Federal lawmakers were shocked yesterday when they learnt that the Petroleum Products Pricing and Regulatory Agency (PPPRA) spent N5.72 billion as salaries and allowances on just 249 staff in 2012. More disturbing was the agency’s inability to account for the 15 kobo it collects on every litre of petrol.
The money is deployed for “administrative charges,” said PPPRA Executive Secretary, Reginald Stanley, who was at the National Assembly to defend the agency’s budget. The National Assembly Joint Committee on Petroleum Resources (Downstream) frowned at the 15 kobo charge, insisting that the fund is unknown to the National Assembly.
These figures were unveiled before the joint committee chaired by Senator Magnus Ngei Abe, who stopped the budget defence session when the PPPRA could not immediately produce documents to back the N5.725 billion expenditure profile of the agency.
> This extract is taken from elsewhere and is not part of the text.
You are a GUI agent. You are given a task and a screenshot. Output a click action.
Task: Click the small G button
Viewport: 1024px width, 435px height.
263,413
A breakdown of the wage profile submitted to the joint committee is: Basic salary-N2,167,702,293, regular allowances -N2,130,836,029, non-regular allowances-N1,153,044,623, NHIS-N113,874723, pension-N160,462,867.
The total is N5,725,920,535. Lawmakers were also stunned when the agency could also not produce documents to justify its Internal Generated Revenue (IGR) and the administrative charge. Earlier, Abe warned that the National Assembly would no longer condone extra-budgetary spending from any ministry, department and agency (MDA).
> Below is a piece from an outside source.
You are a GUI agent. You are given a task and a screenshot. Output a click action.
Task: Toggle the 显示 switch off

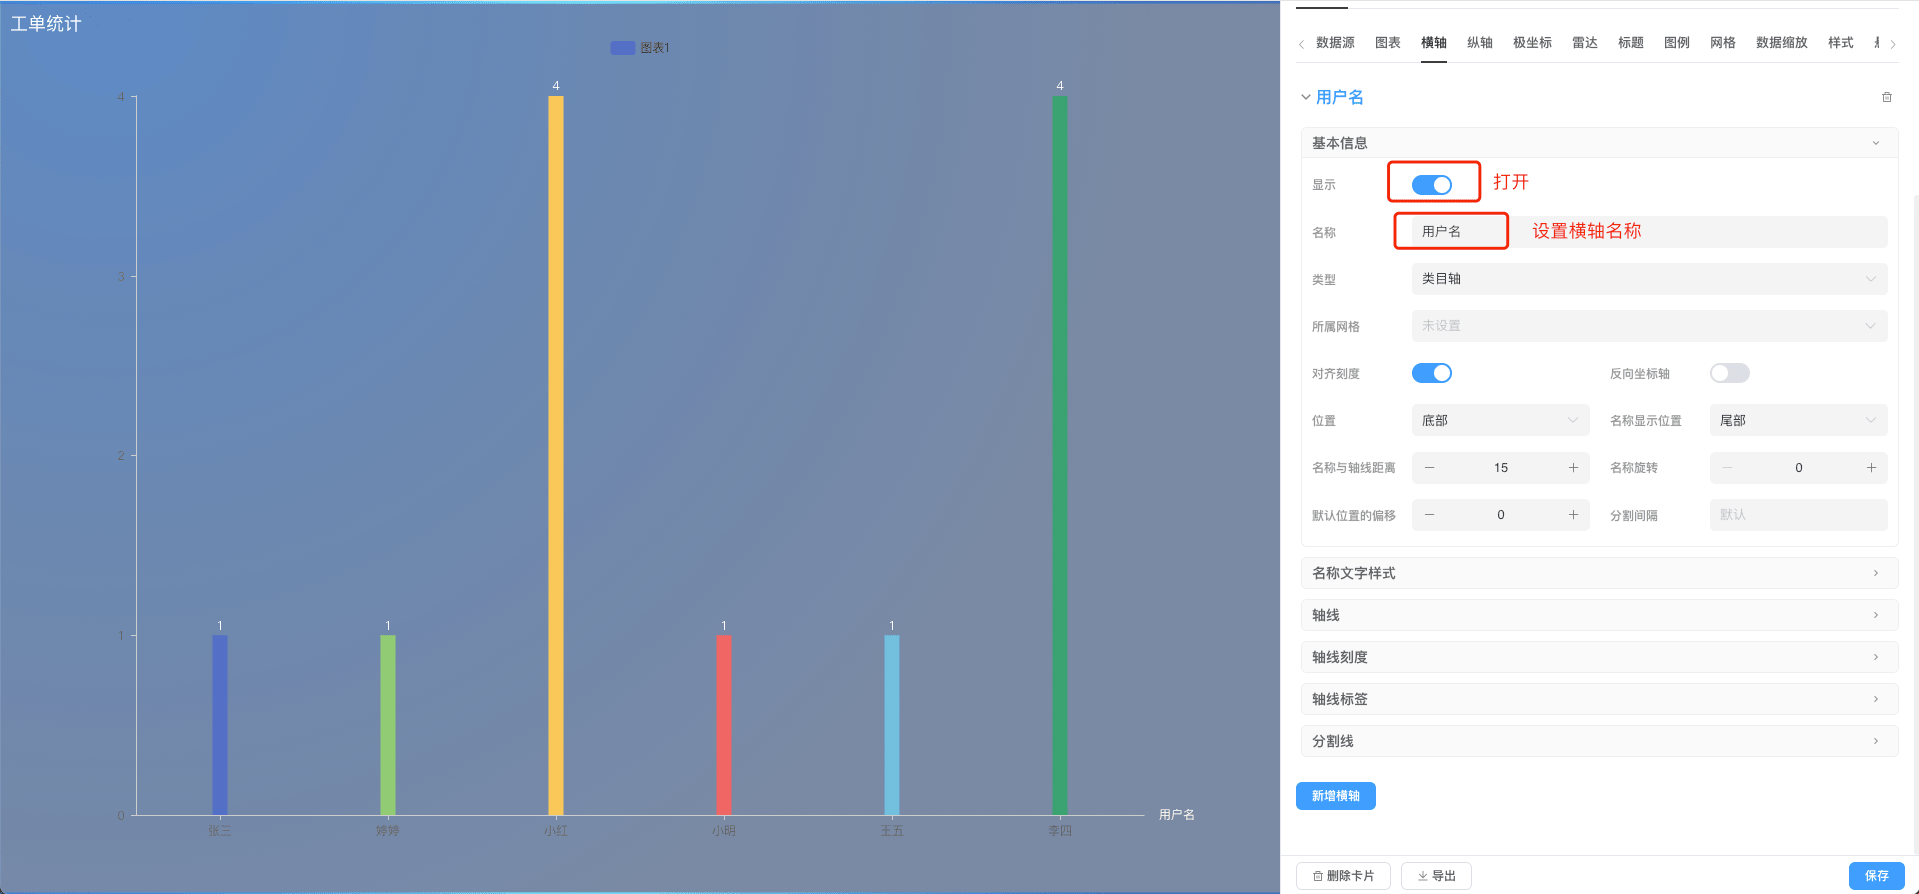click(1431, 185)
He insisted that any public institution under the Ministry of Petroleum Resources must not spend any fund unless it is appropriated by the National Assembly. “What I want to bring to our attention is the attitude of some of our operators in the sector, who always think that except appropriations are drawn directly from the Consolidated Revenue Fund, they are not accountable to parliament for it.
I want to make it very, very, clear that except the money that you get from your father’s farm or your grandfather’s farm is spent, any amount that comes through you, or to you is expended through any agency as part of the public responsibility is subject to review by the people of Nigeria and the National Assembly that represents the interest of the people of Nigeria.
“So, nobody can receive money on behalf of the Nigerian people, spend it on his own behalf without reference to the National Assembly. I say it in particular reference to those agencies that are by law allowed to generate and make their own expenditure, noting that those expenditures that are not drawn directly on the national budget must also come here and be approved by the parliament and except it is approved, nobody should spend any money or disburse any fund that is not pre-approved by parliament.
“So, if that had been going on in the past, I believe that this meeting today, we should put a final stop to it; it shouldn’t happen again. I want all of us to take that into consideration,” Abe said. Meanwhile, the managements of the Kaduna, Warri and Port Harcourt refineries shunned a scheduled budget defence before the National Assembly yesterday.
No representative of the refineries showed up to defend their 2013 budgets and the proposed $1.6 billion allocation for the much-needed Turn Around Maintenance (TAM).